PARIS: Près de trois ans après une amende record, la cour d'appel de Paris se prononce lundi sur le sort de la banque UBS, soupçonnée d'avoir illégalement démarché des clients en France entre 2004 et 2012 afin qu'ils placent leur fortune à l'abri du fisc en Suisse.
Initialement prévue fin septembre mais reportée, cette décision est lourde d'enjeux pour le numéro un du secteur bancaire helvétique, qui avait immédiatement fait appel de sa condamnation, le 20 février 2019, à une sanction de 3,7 milliards d'euros, la plus importante jamais infligée en France dans un dossier d'évasion fiscale.
Le poids lourd mondial de la gestion de fortune, sa filiale française ainsi que trois de ses anciens cadres avaient en outre été condamnés à verser 800 millions d'euros de dommages et intérêts à l'Etat français, partie civile.
L'arrêt de la cour d'appel, prévu à 12H30 GMT, sera attentivement scruté par les marchés. UBS, qui a toujours soutenu avoir respecté le droit français, suisse et européen en vigueur à l'époque des faits, a versé une caution d'1,1 milliard d'euros dans ce dossier et provisionné 450 millions d'euros.
Dans cette affaire aux montants colossaux, la banque a comparu en appel en mars à Paris pour blanchiment aggravé de fraude fiscale et démarchage bancaire illégal, aux côtés de sa filiale française, poursuivie pour complicité et de six ex-salariés.
UBS est soupçonnée d'avoir envoyé des commerciaux suisses en France pour "chasser" des riches clients de sa filiale française, repérés notamment lors de réceptions, concerts ou tournois de golf, afin de les convaincre d'ouvrir des comptes non-déclarés en Suisse.
Lors du procès en appel, l'accusation a requis une nouvelle condamnation pour une "tranche de l'histoire d'UBS" synonyme d'évasion fiscale massive, estimant que la banque avait "sciemment géré les comptes de fraudeurs fiscaux français".
Le parquet général a néanmoins demandé une amende d'"au moins" deux milliards d'euros, bien en-deçà de la sanction de première instance.

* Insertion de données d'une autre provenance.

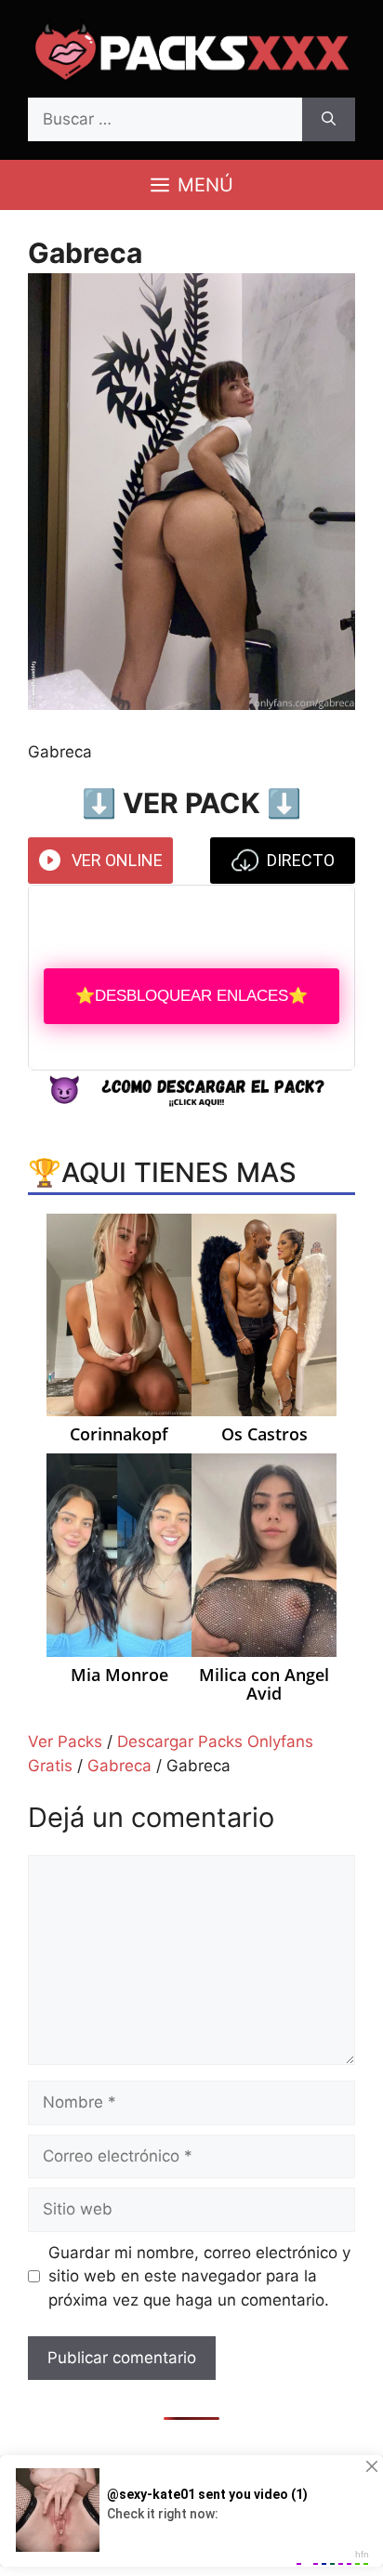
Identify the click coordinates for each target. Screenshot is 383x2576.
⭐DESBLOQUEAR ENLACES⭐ (191, 996)
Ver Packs (65, 1741)
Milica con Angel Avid (264, 1684)
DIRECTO (301, 860)
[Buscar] (328, 120)
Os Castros (264, 1435)
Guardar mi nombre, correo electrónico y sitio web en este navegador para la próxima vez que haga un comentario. (199, 2276)
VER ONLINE (117, 860)
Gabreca (119, 1765)
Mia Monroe (119, 1675)
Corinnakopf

Entre les deux procès, la Cour de cassation, plus haute juridiction de l'ordre judiciaire français, a en effet rendu plusieurs décisions susceptibles de modifier le calcul de la peine encourue par UBS.
«Epoque révolue»
Le ministère public a en outre requis la confirmation de la sanction de 15 millions d'euros prononcée par le tribunal pour UBS France, ainsi que des peines d'emprisonnement avec sursis et de lourdes amendes pour les six anciens cadres de la maison-mère et de sa filiale.
L'avocat de l'Etat français a sollicité auprès de la cour un milliard d'euros de dommages et intérêts.

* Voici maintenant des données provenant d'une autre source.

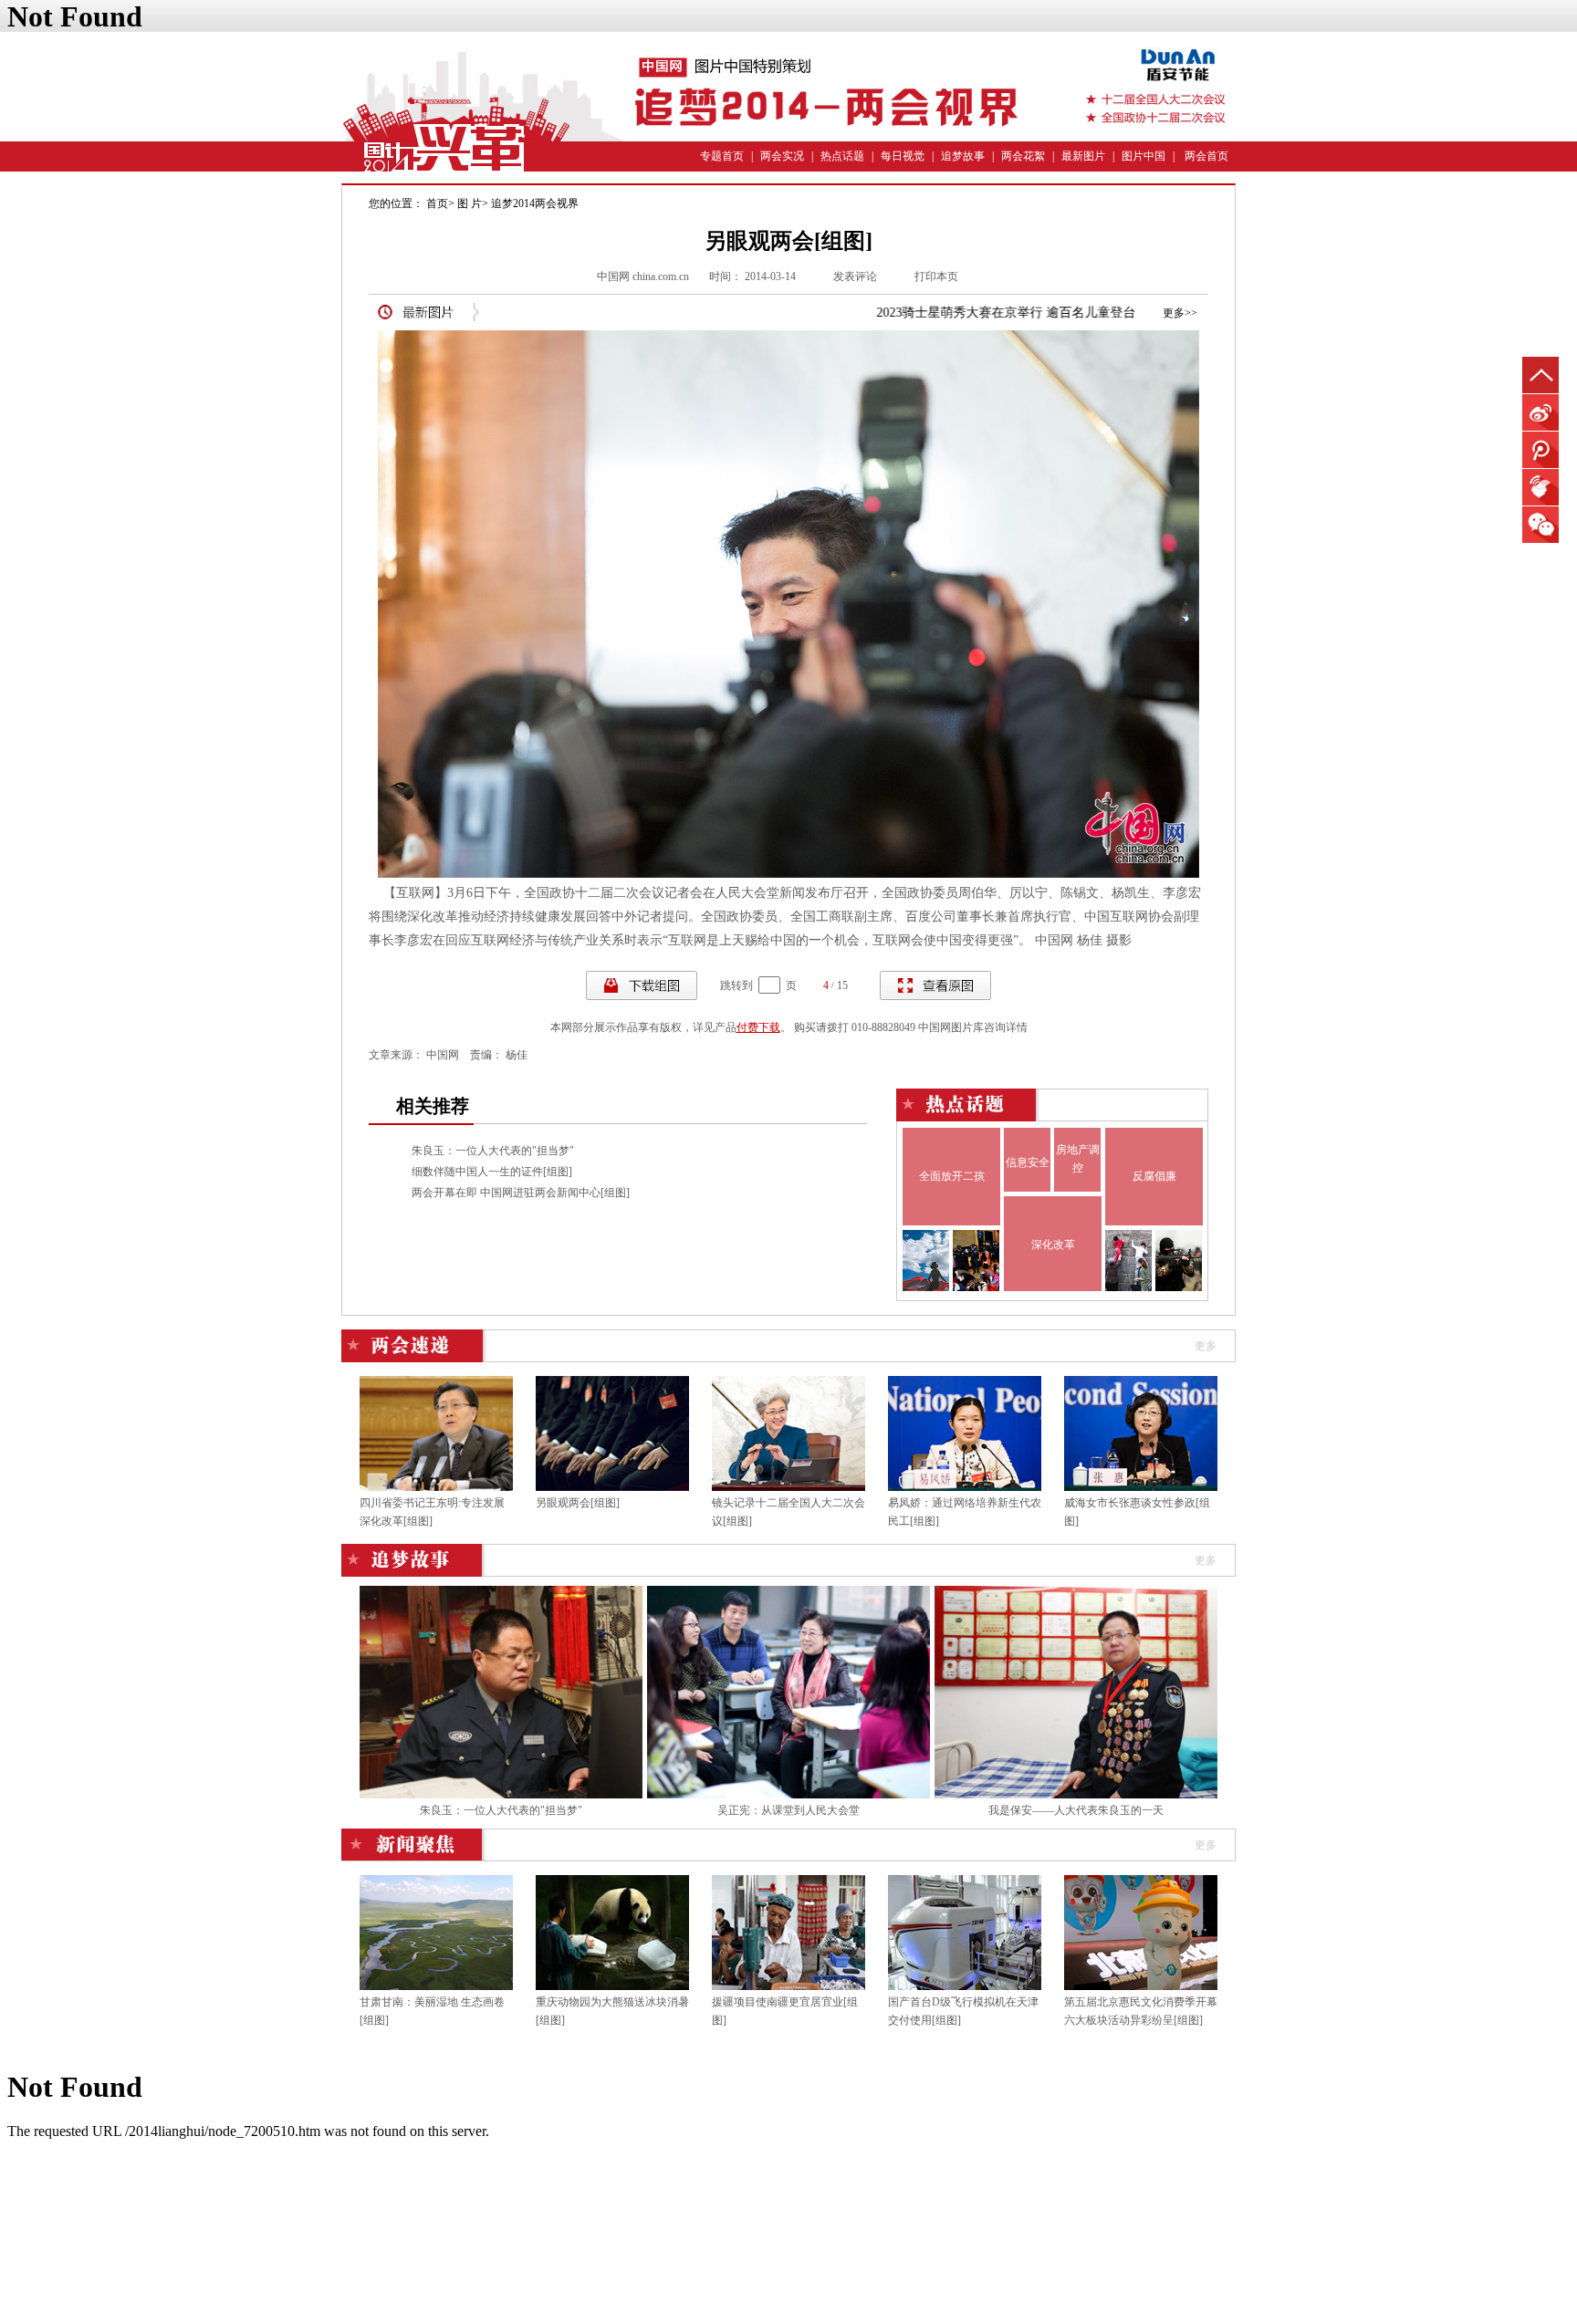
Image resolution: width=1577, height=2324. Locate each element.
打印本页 (936, 276)
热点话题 (842, 156)
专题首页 (722, 156)
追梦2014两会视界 (535, 203)
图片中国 (1143, 156)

La défense d'UBS a réclamé la relaxe en affirmant qu'il n'existait "pas le début d'une preuve" d'un démarchage illégal.
Me Denis Chemla a fustigé la "théorie délirante selon laquelle UBS France (aurait été) un aspirateur de l'épargne des Français au profit d'UBS Suisse", quand Me Hervé Temime a soutenu qu'à "l'époque révolue" des faits reprochés, entre 2004 et 2012, UBS n'a fait que proposer des services liés au secret bancaire, alors "protégé" par un accord conclu entre la Suisse et l'Union européenne.
Depuis 2017, un système d'échange automatique de données a été progressivement mis en place, signant, sur le papier, la fin du secret bancaire suisse. Chaque pays doit désormais signaler l'existence d'un compte au nom d'un ressortissant étranger à son pays d'origine.
Fin 2015, 4 000 clients français d'UBS avaient régularisé leur situation auprès d'une cellule dédiée ouverte au ministère français de l'Economie, pour 3,7 milliards d'avoirs dissimulés. Ces contribuables repentis sont aujourd'hui près de 17 000.
Les investigations avaient été lancées en 2011 et notamment alimentées par d'anciens salariés comme Nicolas Forissier, ex-responsable de l'audit interne d'UBS France.
Mise en cause à la même époque dans l'Hexagone, la filiale suisse de la banque britannique HSBC avait évité un procès en payant au fisc 300 millions d'euros en 2017.
Aux États-Unis, où UBS était notamment accusée d'avoir permis à plus de 17 000 Américains de se soustraire au fisc, la banque avait versé en 2009 une somme de 780 millions de dollars.
La gestion de fortune est l'activité historique d'UBS, avec aujourd'hui plus de 3 000 milliards de dollars d'actifs investis, selon son rapport annuel.